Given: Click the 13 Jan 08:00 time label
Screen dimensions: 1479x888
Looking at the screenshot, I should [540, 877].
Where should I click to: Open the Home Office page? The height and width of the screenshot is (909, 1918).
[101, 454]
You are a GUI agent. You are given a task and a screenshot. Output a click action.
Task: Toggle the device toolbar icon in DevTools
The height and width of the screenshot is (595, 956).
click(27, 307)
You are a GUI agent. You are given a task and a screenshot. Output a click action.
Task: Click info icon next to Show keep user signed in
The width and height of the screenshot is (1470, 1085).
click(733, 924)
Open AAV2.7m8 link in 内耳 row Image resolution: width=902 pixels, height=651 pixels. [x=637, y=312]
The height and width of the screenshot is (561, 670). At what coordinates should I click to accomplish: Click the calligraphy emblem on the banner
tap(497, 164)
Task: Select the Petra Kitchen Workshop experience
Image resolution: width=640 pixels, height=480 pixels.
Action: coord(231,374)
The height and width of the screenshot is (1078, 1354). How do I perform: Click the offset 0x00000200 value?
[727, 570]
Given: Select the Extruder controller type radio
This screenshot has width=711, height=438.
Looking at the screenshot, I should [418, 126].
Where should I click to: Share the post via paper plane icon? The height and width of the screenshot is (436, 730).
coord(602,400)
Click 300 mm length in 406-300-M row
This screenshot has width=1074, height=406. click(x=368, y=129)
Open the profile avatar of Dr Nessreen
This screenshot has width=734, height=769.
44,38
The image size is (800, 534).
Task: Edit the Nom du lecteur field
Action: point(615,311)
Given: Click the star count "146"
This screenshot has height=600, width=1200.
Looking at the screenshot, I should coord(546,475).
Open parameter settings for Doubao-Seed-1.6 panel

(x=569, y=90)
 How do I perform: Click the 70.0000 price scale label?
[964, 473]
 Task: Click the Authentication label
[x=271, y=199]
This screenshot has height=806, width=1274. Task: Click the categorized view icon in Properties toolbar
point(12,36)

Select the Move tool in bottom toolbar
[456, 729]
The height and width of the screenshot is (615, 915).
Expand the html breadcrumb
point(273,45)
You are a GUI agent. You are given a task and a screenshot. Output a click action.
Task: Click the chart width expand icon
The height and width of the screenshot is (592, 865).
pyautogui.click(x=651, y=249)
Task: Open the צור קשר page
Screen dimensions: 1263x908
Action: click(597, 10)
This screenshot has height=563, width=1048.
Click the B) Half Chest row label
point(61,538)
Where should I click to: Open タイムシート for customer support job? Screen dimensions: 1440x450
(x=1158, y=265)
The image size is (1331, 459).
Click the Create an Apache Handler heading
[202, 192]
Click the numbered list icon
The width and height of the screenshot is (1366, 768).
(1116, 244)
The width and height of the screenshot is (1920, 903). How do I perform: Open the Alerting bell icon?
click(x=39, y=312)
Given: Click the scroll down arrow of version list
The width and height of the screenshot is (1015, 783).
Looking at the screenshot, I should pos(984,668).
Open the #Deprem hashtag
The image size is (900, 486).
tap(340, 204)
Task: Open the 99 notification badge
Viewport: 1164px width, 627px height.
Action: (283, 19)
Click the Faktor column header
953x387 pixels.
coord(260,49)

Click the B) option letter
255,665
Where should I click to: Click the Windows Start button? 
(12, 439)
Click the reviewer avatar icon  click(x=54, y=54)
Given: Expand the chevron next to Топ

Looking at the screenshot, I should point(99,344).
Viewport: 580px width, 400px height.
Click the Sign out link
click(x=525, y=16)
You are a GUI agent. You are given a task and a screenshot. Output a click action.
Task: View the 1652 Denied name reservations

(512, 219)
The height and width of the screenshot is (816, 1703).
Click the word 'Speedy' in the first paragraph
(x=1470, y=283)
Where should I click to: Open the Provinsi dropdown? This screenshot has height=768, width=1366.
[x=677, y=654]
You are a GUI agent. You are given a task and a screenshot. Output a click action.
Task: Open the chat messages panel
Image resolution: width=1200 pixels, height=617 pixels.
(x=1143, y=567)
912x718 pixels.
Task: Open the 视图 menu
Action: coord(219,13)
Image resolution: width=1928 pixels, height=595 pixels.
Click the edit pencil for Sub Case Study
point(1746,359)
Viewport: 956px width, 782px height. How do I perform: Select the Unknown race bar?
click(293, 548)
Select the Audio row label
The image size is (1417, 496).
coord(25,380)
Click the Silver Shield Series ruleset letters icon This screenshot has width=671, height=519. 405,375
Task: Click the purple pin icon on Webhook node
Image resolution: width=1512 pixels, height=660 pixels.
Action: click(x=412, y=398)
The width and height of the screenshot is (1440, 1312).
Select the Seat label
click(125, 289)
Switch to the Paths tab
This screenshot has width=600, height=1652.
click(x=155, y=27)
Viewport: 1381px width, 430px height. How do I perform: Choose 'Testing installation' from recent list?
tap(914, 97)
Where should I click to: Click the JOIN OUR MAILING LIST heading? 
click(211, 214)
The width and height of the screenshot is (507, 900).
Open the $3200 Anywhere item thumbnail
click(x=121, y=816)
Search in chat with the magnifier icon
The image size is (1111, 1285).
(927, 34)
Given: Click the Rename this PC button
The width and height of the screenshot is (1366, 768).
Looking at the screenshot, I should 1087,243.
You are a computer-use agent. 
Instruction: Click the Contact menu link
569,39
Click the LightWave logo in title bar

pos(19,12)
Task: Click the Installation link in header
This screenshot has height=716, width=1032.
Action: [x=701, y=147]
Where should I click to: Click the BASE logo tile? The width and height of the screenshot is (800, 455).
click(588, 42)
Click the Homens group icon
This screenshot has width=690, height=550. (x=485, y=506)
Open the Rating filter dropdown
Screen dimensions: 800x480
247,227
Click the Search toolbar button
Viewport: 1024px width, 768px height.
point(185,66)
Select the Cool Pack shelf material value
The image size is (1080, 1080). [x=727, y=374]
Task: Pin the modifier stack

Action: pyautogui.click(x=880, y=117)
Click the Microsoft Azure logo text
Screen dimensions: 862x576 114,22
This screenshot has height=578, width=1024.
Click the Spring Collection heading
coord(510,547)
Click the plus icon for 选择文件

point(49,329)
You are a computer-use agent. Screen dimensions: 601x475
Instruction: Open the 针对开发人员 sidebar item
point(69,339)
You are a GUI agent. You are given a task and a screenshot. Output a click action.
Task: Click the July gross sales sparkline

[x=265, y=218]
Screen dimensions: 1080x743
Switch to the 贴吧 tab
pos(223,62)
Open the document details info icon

☆ ☆ ☆ ☆

= Directions for this task =
Transcribe the records above exactly as they appear.

= Finished exercise =
Given: Click the 13 Jan 08:00 time label
Screen dimensions: 1479x888
Looking at the screenshot, I should [540, 877].
Where should I click to: Open the Home Office page? The height and width of the screenshot is (909, 1918).
[101, 454]
You are a GUI agent. You are given a task and a screenshot. Output a click action.
Task: Toggle the device toolbar icon in DevTools
The height and width of the screenshot is (595, 956).
click(27, 307)
You are a GUI agent. You are given a task and a screenshot. Output a click action.
Task: Click info icon next to Show keep user signed in
The width and height of the screenshot is (1470, 1085).
click(733, 924)
Open AAV2.7m8 link in 内耳 row Image resolution: width=902 pixels, height=651 pixels. [x=637, y=312]
The height and width of the screenshot is (561, 670). At what coordinates should I click to accomplish: Click the calligraphy emblem on the banner
tap(497, 164)
Task: Select the Petra Kitchen Workshop experience
Image resolution: width=640 pixels, height=480 pixels.
Action: coord(231,374)
The height and width of the screenshot is (1078, 1354). How do I perform: Click the offset 0x00000200 value?
[727, 570]
Given: Select the Extruder controller type radio
This screenshot has width=711, height=438.
Looking at the screenshot, I should [418, 126].
Where should I click to: Share the post via paper plane icon? The height and width of the screenshot is (436, 730).
coord(602,400)
Click 300 mm length in 406-300-M row
This screenshot has width=1074, height=406. click(x=368, y=129)
Open the profile avatar of Dr Nessreen
This screenshot has width=734, height=769.
44,38
The image size is (800, 534).
Task: Edit the Nom du lecteur field
Action: point(615,311)
Given: Click the star count "146"
This screenshot has height=600, width=1200.
Looking at the screenshot, I should coord(546,475).
Open parameter settings for Doubao-Seed-1.6 panel

(x=569, y=90)
 How do I perform: Click the 70.0000 price scale label?
[964, 473]
 Task: Click the Authentication label
[x=271, y=199]
This screenshot has height=806, width=1274. Task: Click the categorized view icon in Properties toolbar
point(12,36)

Select the Move tool in bottom toolbar
[456, 729]
The height and width of the screenshot is (615, 915).
Expand the html breadcrumb
point(273,45)
You are a GUI agent. You are given a task and a screenshot. Output a click action.
Task: Click the chart width expand icon
The height and width of the screenshot is (592, 865).
pyautogui.click(x=651, y=249)
Task: Open the צור קשר page
Screen dimensions: 1263x908
Action: click(597, 10)
This screenshot has height=563, width=1048.
Click the B) Half Chest row label
point(61,538)
Where should I click to: Open タイムシート for customer support job? Screen dimensions: 1440x450
(x=1158, y=265)
The image size is (1331, 459).
Click the Create an Apache Handler heading
[202, 192]
Click the numbered list icon
The width and height of the screenshot is (1366, 768).
(1116, 244)
The width and height of the screenshot is (1920, 903). How do I perform: Open the Alerting bell icon?
click(x=39, y=312)
Given: Click the scroll down arrow of version list
The width and height of the screenshot is (1015, 783).
Looking at the screenshot, I should pos(984,668).
Open the #Deprem hashtag
The image size is (900, 486).
tap(340, 204)
Task: Open the 99 notification badge
Viewport: 1164px width, 627px height.
Action: (283, 19)
Click the Faktor column header
953x387 pixels.
coord(260,49)

Click the B) option letter
255,665
Where should I click to: Click the Windows Start button? 
(12, 439)
Click the reviewer avatar icon  click(x=54, y=54)
Given: Expand the chevron next to Топ

Looking at the screenshot, I should point(99,344).
Viewport: 580px width, 400px height.
Click the Sign out link
click(x=525, y=16)
You are a GUI agent. You are given a task and a screenshot. Output a click action.
Task: View the 1652 Denied name reservations

(512, 219)
The height and width of the screenshot is (816, 1703).
Click the word 'Speedy' in the first paragraph
(x=1470, y=283)
Where should I click to: Open the Provinsi dropdown? This screenshot has height=768, width=1366.
[x=677, y=654]
You are a GUI agent. You are given a task and a screenshot. Output a click action.
Task: Open the chat messages panel
Image resolution: width=1200 pixels, height=617 pixels.
(x=1143, y=567)
912x718 pixels.
Task: Open the 视图 menu
Action: coord(219,13)
Image resolution: width=1928 pixels, height=595 pixels.
Click the edit pencil for Sub Case Study
point(1746,359)
Viewport: 956px width, 782px height. How do I perform: Select the Unknown race bar?
click(293, 548)
Select the Audio row label
The image size is (1417, 496).
coord(25,380)
Click the Silver Shield Series ruleset letters icon This screenshot has width=671, height=519. 405,375
Task: Click the purple pin icon on Webhook node
Image resolution: width=1512 pixels, height=660 pixels.
Action: click(x=412, y=398)
The width and height of the screenshot is (1440, 1312).
Select the Seat label
click(125, 289)
Switch to the Paths tab
This screenshot has width=600, height=1652.
click(x=155, y=27)
Viewport: 1381px width, 430px height. How do I perform: Choose 'Testing installation' from recent list?
tap(914, 97)
Where should I click to: Click the JOIN OUR MAILING LIST heading? 
click(211, 214)
The width and height of the screenshot is (507, 900).
Open the $3200 Anywhere item thumbnail
click(x=121, y=816)
Search in chat with the magnifier icon
The image size is (1111, 1285).
(927, 34)
Given: Click the Rename this PC button
The width and height of the screenshot is (1366, 768).
Looking at the screenshot, I should 1087,243.
You are a computer-use agent. 
Instruction: Click the Contact menu link
569,39
Click the LightWave logo in title bar

pos(19,12)
Task: Click the Installation link in header
This screenshot has height=716, width=1032.
Action: [x=701, y=147]
Where should I click to: Click the BASE logo tile? The width and height of the screenshot is (800, 455).
click(588, 42)
Click the Homens group icon
This screenshot has width=690, height=550. (x=485, y=506)
Open the Rating filter dropdown
Screen dimensions: 800x480
247,227
Click the Search toolbar button
Viewport: 1024px width, 768px height.
point(185,66)
Select the Cool Pack shelf material value
The image size is (1080, 1080). [x=727, y=374]
Task: Pin the modifier stack

Action: pyautogui.click(x=880, y=117)
Click the Microsoft Azure logo text
Screen dimensions: 862x576 114,22
This screenshot has height=578, width=1024.
Click the Spring Collection heading
coord(510,547)
Click the plus icon for 选择文件

point(49,329)
You are a computer-use agent. Screen dimensions: 601x475
Instruction: Open the 针对开发人员 sidebar item
point(69,339)
You are a GUI agent. You are given a task and a screenshot. Output a click action.
Task: Click the July gross sales sparkline

[x=265, y=218]
Screen dimensions: 1080x743
Switch to the 贴吧 tab
pos(223,62)
Open the document details info icon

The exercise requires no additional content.